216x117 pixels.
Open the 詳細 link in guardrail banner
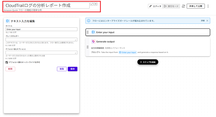(203, 21)
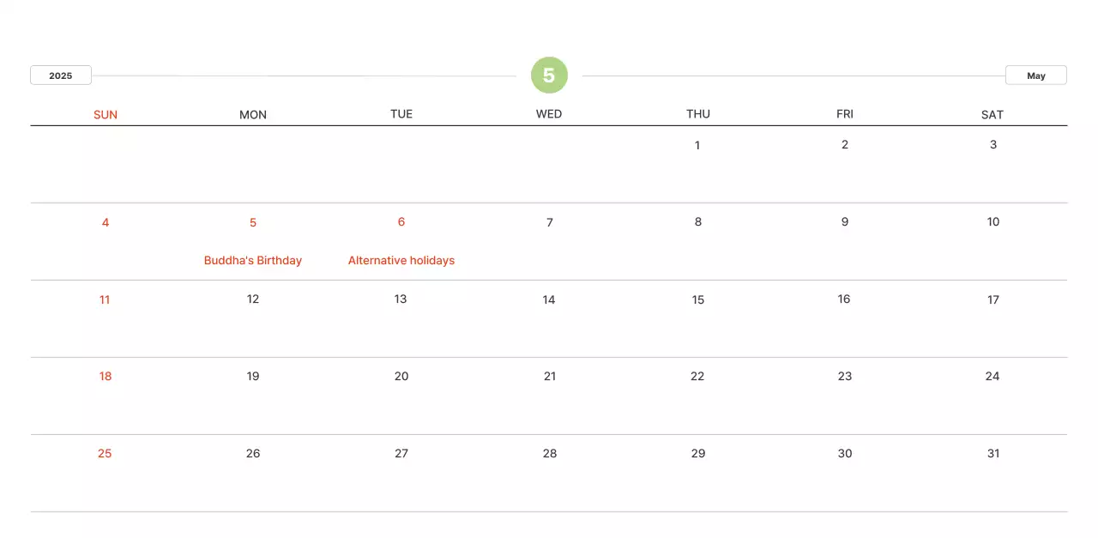The width and height of the screenshot is (1098, 538).
Task: Select the Alternative holidays label
Action: 401,260
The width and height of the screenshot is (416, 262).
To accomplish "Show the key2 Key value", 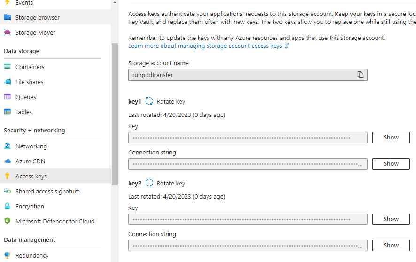I will tap(391, 219).
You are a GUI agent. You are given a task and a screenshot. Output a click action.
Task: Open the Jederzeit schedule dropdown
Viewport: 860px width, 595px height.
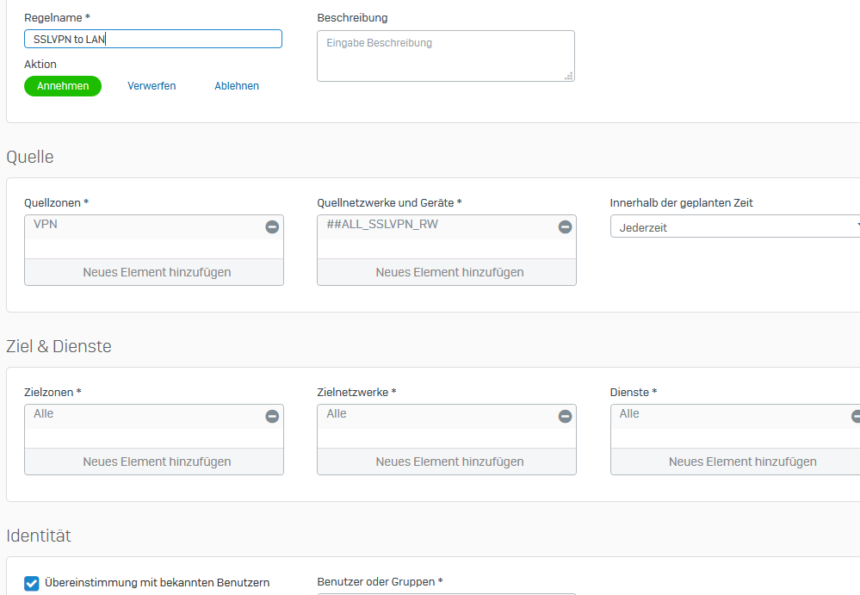[x=735, y=226]
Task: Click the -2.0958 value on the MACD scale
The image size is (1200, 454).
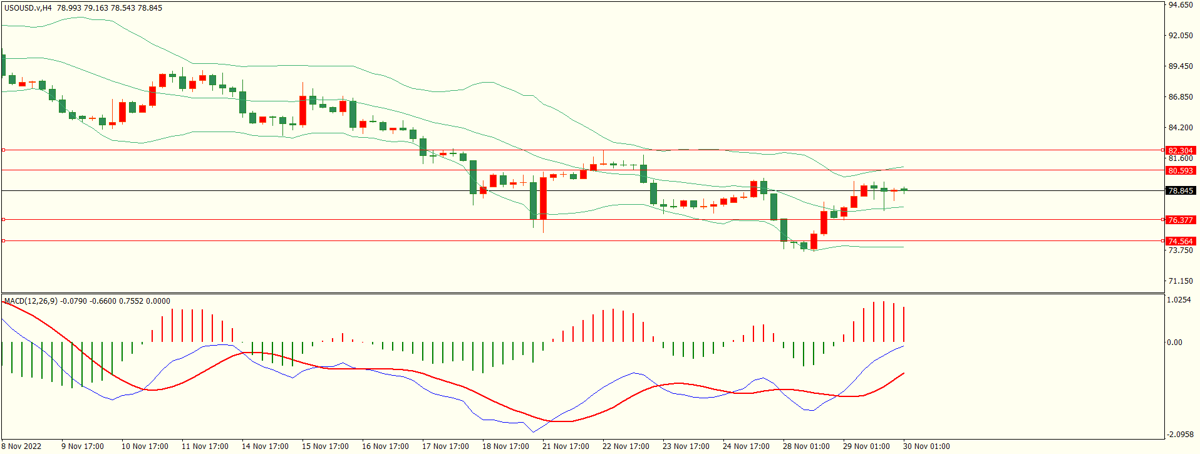Action: click(1180, 435)
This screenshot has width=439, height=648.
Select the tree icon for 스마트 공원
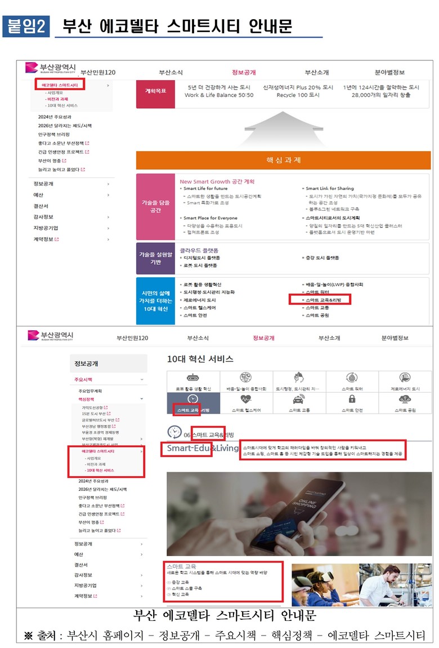(405, 399)
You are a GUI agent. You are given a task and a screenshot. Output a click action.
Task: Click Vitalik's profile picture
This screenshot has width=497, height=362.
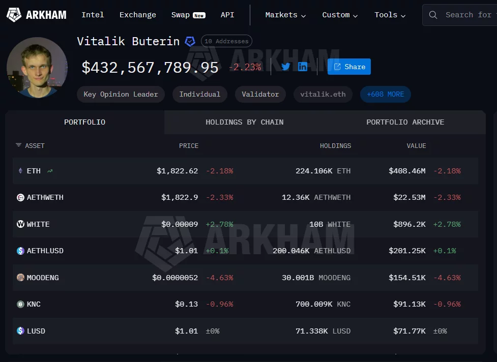tap(37, 67)
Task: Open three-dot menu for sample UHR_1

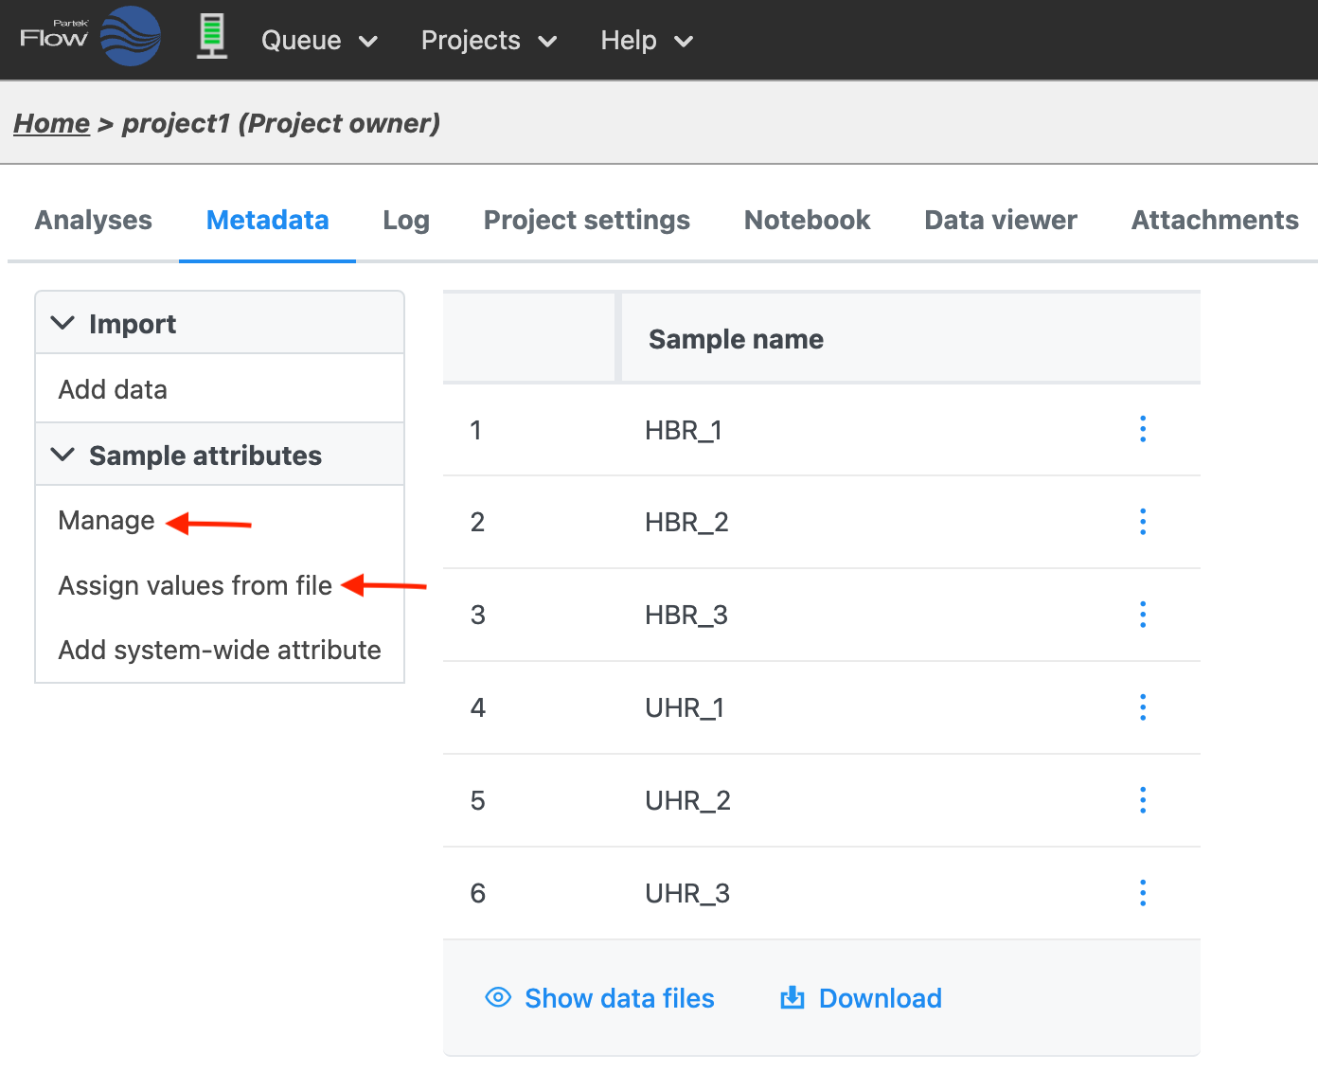Action: 1143,707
----------------
● **Problem requirements**
List the rows as numbered lines, starting at the line containing "This screenshot has width=439, height=648." and ending at the last row. Skip blank lines and leave out the pictures.

● **Task result**
1. This screenshot has width=439, height=648.
2. Select the tree icon for 스마트 공원
3. (405, 399)
4. You are a GUI agent. You are given a task and a screenshot. Output a click action.
5. Task: Click Vitalik's profile picture
6. This screenshot has width=497, height=362.
7. tap(37, 67)
8. Task: Open three-dot menu for sample UHR_1
9. Action: 1143,707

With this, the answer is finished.